People are realizing now, more than two years into the COVID-19 disease outbreak, that the “new normal” will most likely involve practicing to coexist with SARS-CoV-2. Some treatment options are available, but as new variants emerge, scientists are looking for novel approaches.

Researchers suggest in the journal ACS Infectious Diseases that apratoxin S4, an anticancer drug candidate that attacks a human protein, can intrude with the replication of many viruses, such as SARS-CoV-2 and influenza A, suggesting a potential pan-viral therapy.

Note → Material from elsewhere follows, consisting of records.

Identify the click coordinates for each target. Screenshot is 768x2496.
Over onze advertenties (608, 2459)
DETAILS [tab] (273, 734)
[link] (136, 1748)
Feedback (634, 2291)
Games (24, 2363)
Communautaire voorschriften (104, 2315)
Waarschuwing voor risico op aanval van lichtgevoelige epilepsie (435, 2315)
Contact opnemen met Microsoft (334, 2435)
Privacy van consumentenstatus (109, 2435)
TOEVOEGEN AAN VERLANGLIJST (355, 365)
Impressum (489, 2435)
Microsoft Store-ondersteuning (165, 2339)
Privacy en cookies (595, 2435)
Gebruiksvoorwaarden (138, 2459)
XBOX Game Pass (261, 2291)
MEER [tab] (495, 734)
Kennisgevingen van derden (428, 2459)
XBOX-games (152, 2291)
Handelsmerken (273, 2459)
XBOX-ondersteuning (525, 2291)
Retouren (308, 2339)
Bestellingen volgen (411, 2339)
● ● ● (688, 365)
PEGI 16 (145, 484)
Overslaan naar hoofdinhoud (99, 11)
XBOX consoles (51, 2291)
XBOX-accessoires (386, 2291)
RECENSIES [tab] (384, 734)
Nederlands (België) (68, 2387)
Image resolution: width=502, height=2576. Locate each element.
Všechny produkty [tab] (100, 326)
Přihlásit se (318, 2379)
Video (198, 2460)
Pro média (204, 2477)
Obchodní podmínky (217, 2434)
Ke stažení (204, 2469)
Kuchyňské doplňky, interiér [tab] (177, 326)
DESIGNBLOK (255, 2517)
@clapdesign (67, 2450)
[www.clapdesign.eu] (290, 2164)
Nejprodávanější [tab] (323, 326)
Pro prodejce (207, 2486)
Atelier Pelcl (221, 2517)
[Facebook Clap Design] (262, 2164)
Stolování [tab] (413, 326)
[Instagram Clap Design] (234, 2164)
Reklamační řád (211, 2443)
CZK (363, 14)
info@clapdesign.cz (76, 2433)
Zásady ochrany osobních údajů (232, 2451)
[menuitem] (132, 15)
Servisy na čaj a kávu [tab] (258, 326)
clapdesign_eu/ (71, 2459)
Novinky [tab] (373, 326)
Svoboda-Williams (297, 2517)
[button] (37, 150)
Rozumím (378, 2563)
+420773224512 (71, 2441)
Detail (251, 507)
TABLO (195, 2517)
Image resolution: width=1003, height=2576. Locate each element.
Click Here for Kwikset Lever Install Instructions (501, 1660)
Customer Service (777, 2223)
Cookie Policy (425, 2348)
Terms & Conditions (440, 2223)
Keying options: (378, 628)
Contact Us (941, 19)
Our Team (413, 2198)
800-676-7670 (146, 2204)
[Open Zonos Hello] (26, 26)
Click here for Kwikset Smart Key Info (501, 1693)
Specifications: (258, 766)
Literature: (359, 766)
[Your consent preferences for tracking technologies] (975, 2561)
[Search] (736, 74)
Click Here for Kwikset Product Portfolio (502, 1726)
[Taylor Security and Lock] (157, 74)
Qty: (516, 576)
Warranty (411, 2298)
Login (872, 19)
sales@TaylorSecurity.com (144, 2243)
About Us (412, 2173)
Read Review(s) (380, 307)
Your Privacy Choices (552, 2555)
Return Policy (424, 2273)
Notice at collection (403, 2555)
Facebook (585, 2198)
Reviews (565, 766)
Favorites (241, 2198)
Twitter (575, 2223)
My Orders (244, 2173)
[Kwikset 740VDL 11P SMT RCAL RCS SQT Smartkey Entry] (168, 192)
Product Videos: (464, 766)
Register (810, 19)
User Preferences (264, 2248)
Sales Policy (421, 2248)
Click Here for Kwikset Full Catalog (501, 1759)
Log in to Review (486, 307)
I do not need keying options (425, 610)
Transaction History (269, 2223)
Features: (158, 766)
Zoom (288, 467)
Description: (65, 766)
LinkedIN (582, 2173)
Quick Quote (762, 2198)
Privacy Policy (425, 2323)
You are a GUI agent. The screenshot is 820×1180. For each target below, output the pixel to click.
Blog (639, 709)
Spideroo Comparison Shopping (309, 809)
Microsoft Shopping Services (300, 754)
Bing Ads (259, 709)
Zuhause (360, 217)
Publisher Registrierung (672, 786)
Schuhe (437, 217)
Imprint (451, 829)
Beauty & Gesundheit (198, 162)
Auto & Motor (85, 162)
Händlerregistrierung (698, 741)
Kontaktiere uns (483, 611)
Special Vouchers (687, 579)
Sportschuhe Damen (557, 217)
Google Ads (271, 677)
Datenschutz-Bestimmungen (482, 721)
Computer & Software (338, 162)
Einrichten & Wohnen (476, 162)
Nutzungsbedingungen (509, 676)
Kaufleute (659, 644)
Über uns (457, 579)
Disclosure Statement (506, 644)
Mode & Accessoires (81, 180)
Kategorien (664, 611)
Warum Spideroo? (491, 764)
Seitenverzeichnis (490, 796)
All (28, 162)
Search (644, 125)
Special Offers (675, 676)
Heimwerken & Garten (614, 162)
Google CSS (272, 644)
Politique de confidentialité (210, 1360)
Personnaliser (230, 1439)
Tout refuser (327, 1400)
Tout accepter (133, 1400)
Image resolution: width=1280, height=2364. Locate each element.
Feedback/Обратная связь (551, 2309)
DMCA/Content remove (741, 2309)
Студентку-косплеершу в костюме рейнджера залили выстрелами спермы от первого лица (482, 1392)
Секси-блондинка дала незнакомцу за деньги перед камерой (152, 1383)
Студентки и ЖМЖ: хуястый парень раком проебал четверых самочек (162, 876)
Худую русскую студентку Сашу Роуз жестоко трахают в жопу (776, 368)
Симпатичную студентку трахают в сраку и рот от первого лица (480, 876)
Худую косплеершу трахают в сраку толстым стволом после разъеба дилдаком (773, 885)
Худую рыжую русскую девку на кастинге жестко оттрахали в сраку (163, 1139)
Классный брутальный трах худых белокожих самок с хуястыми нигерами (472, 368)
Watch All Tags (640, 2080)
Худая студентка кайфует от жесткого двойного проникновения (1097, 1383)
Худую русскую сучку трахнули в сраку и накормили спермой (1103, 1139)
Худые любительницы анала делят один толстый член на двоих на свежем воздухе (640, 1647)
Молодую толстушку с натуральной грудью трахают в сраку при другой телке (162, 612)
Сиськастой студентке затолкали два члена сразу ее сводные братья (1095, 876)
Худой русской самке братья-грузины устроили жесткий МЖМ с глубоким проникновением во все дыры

Although COVID-19 vaccines are available, some people who received them have become ill with the disease, and only a small percentage of the world’s population is vaccinated.

As a result, treatments are still required, and a few are now accessible that target the virus’s RNA polymerase—the enzyme it uses to produce more of its RNA inside human cells. However, some of these drugs, like remdesivir, do not work unless given at a preliminary phase and may necessitate injections.

Different teams have revisited drugs that are already recognized to combat other diseases in the search for new ways of treating COVID-19, a strategy known as “repurposing.”

Apratoxin S4 (Apra S4), a molecule based on a natural product with anticancer activity, is one such preclinical phase compound. Prior studies have shown that apratoxins can aim the human protein Sec61, which guarantees that proteins are appropriately glycosylated and folded.

Since viruses lack the necessary machinery, they hijack the procedure and push human cells to produce functional viral proteins. Since Sec61 is required for the influenza A, HIV, and dengue viruses to infect, Hendrik Luesch and coworkers began to wonder if apratoxins could be a widely efficient, pan-viral medication that could also fight SARS-CoV-2.

In exams with the monkey and human cells infected with SARS-CoV-2, the scientists found that Apra S4 treatment decreased the number of infected cells compared to remdesivir therapies. The molecule was also useful against infections caused by influenza A, Zika virus, dengue, and West Nile virus.

Apra S4 did not stop SARS-CoV-2 from entering cells, but it did decrease the amount of viral protein made and transported in cells, particularly the spike protein, as well as viral RNA replication. Using electron microscopy, the researchers discovered that Apra S4 also inhibited the growth of new viruses, with many vesicles in SARS-CoV-2-exposed monkey cells containing no or very few brand-new viral particles.

More research is required, according to the scientists, but these findings suggest that Apra S4 and other inhibitors of the human Sec61 protein are broad-acting antivirals that could aid in the battle against upcoming pandemics.